What are the benefits of using Datasets?

Datasets can help make maintaining and scaling access to data efficient and cost-effective. They create a new layer between your data warehouse and reports in Mode, which in practice allows for more control over governance, centralized logic, and data usage.

Key benefits of Datasets:

  • Centralize logic and data quality: Datasets can power multiple reports, allowing analysts to write or update one query that cascades down across multiple reports.
  • Manage data stack complexities: Datasets introduces a new way data moves through Mode, creating a middle governance later that can centralize logic and make scaling easier.
  • Improve efficiency and performance: With data cached in Helix, this provides incremental performance gains for each report refresh that doesn't have to hit the data warehouse.
  • Cost savings: Datasets are positioned between reports and warehouses for more efficient data usage and controlled warehouse hits.
  • Confident self service access: Datasets can be an approved source for teams within an organization to confidently build reports without writing any code, knowing the dataset has been published by the data team.
  • Data accessibility: Datasets can be organized in collections and browsed when creating reports. Datasets are subject to permissions just like reports.

When should you use Datasets?

Datasets are a great option for creating data assets that are reusable in nature. There are a couple of ways to think about reusability:

  • Creating Datasets with a single query on a specific topic. End users can explore the data in a report, as well as add additional datasets to the report to create a more cohesive story of the data.
  • A report that will be referenced regularly, such as a finance report for example. This report may contain multiple queries, which can all be combined into a Dataset with a single refresh schedule.
  • A Dataset with a more broad data view, such as a Dataset created to answer questions about product engagement. The Dataset would be the source of truth for asking ad hoc questions on this topic.

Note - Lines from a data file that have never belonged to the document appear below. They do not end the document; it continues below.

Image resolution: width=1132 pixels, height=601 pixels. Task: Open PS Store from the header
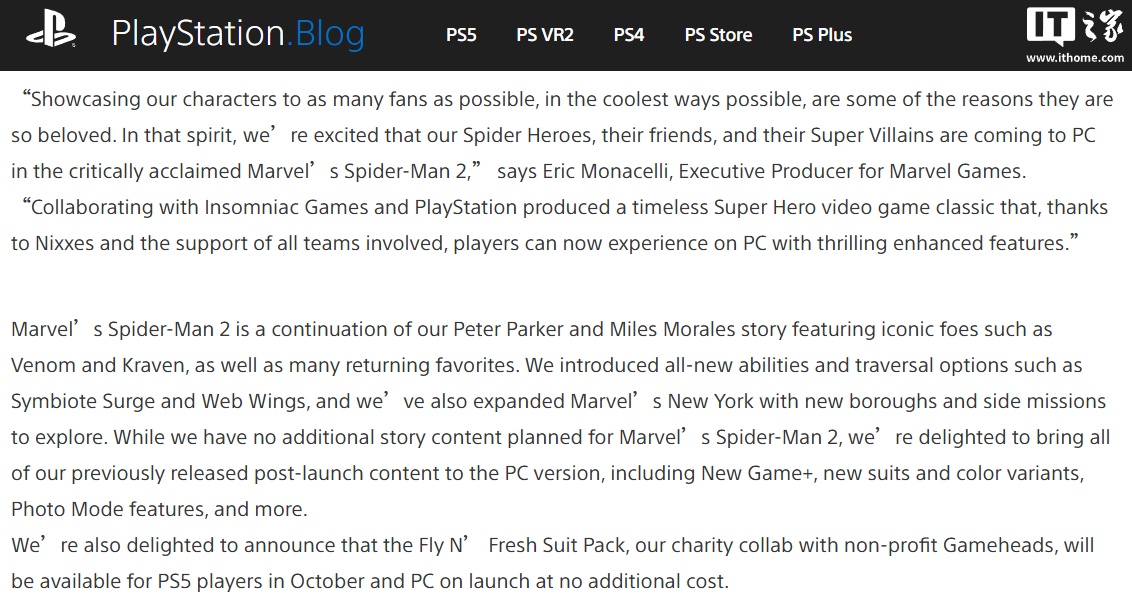pyautogui.click(x=718, y=35)
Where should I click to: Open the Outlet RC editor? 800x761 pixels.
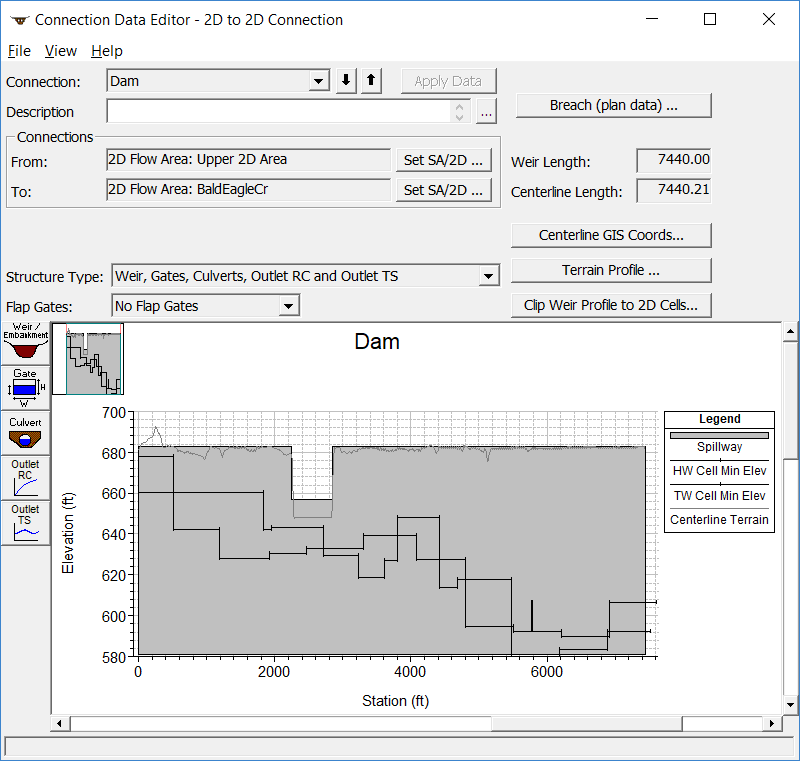click(25, 477)
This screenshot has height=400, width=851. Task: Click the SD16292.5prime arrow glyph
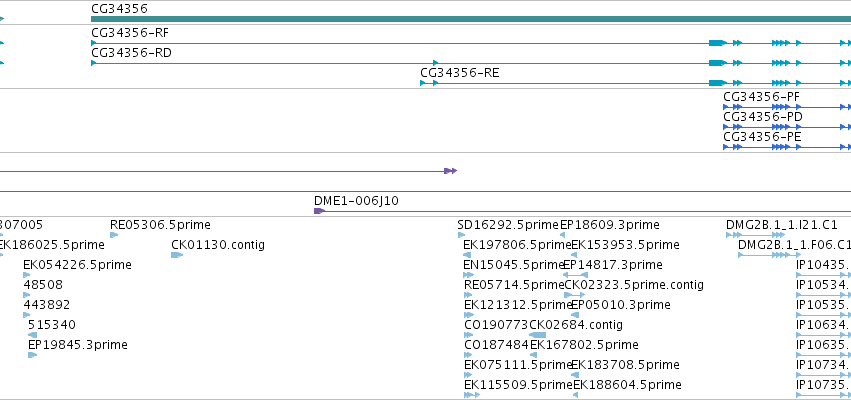click(461, 235)
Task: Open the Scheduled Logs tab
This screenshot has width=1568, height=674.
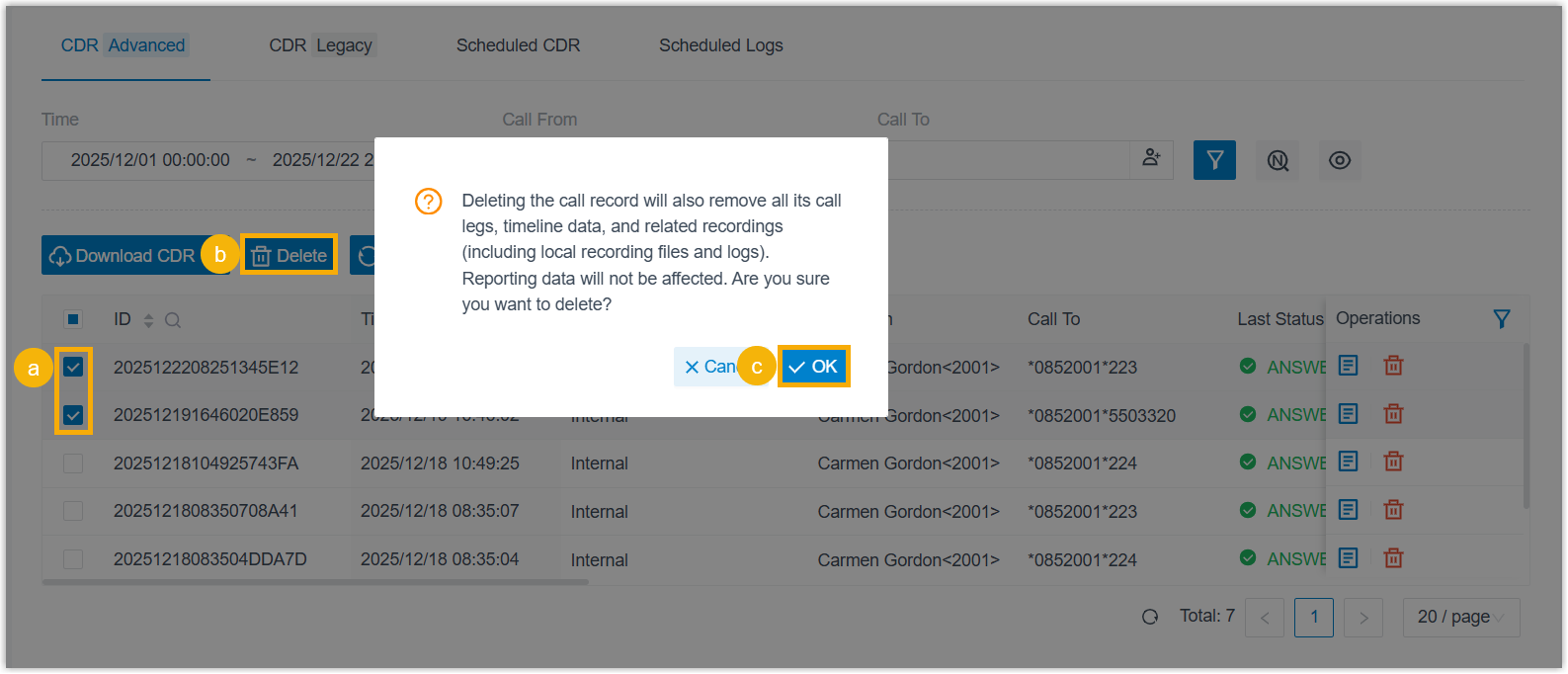Action: click(720, 45)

Check out our Mode University learning path, Building Self-Serve Infrastructure with Datasets, to learn more about developing a Datasets strategy.

Creating a Dataset

To create a new Dataset, select the Create button in the top right corner of your Mode home screen and choose Make a reusable Dataset.

create dataset

Alternatively, go to My Work on the left nav and click the shortcut tile for Make a reusable Dataset.

create dataset

This will open up the Datasets editor where you can write a new SQL query or insert SQL snippets using Definitions.

create dataset

Previewing your Dataset

Once you run the query you will be able to see the results below in the data view. This shows you the columns that were generated from the SQL query.

data view

You can see a list of all of the available fields in the dataset from the Fields tab.

Datasets from the Fields tab

Describing the fields in your Dataset

We recommend adding field descriptions to all Workspace Datasets to build shared understanding around business and logic definition.

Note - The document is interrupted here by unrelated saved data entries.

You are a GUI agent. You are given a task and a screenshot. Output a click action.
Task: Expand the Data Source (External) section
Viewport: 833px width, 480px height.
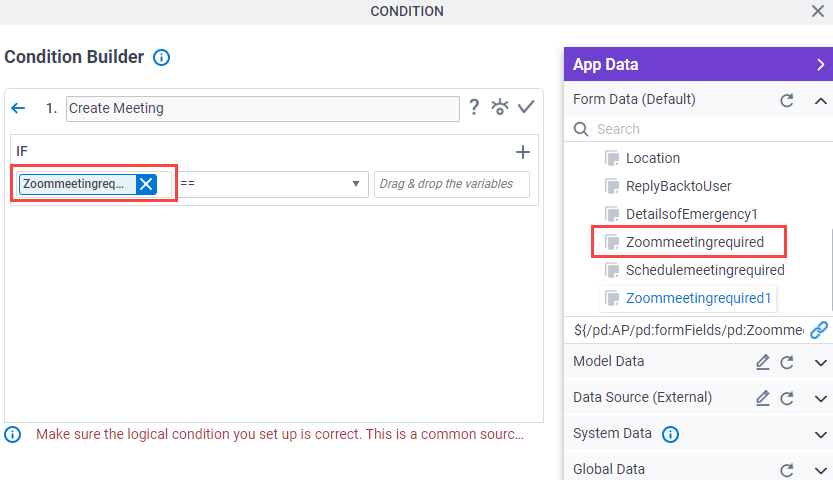point(821,399)
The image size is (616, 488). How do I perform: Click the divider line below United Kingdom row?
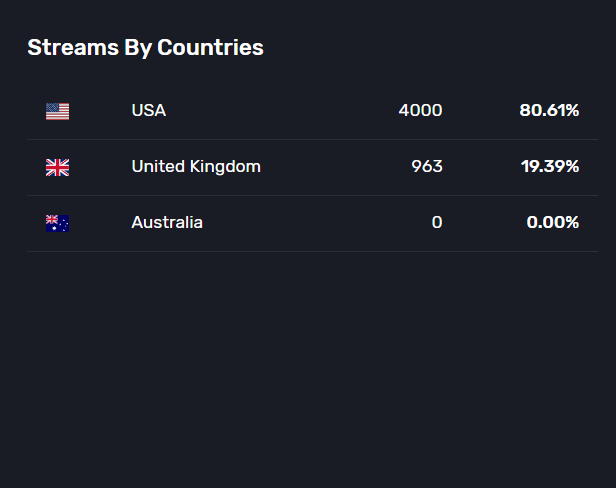coord(312,195)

To add a new field description, edit any Dataset and navigate to its Fields tab. From here, double click on the row you’d like to edit. Descriptions support up to 350 characters, and text formatting such as bolding, italicizing, emojis, line breaks, and hyperlinks.

Adding descriptions to the dataset

View field descriptions on the dataset view page

Once added, field descriptions will appear in the Fields tab of a Dataset and when hovering over the fields list in the chart builder.

Hover over fields to see descriptions in chart builder

TIP: Field description tooltips have a 250px max width. To see how your description will appear when charting off the data, add your Dataset to a Report and navigate to the given field from within the chart builder.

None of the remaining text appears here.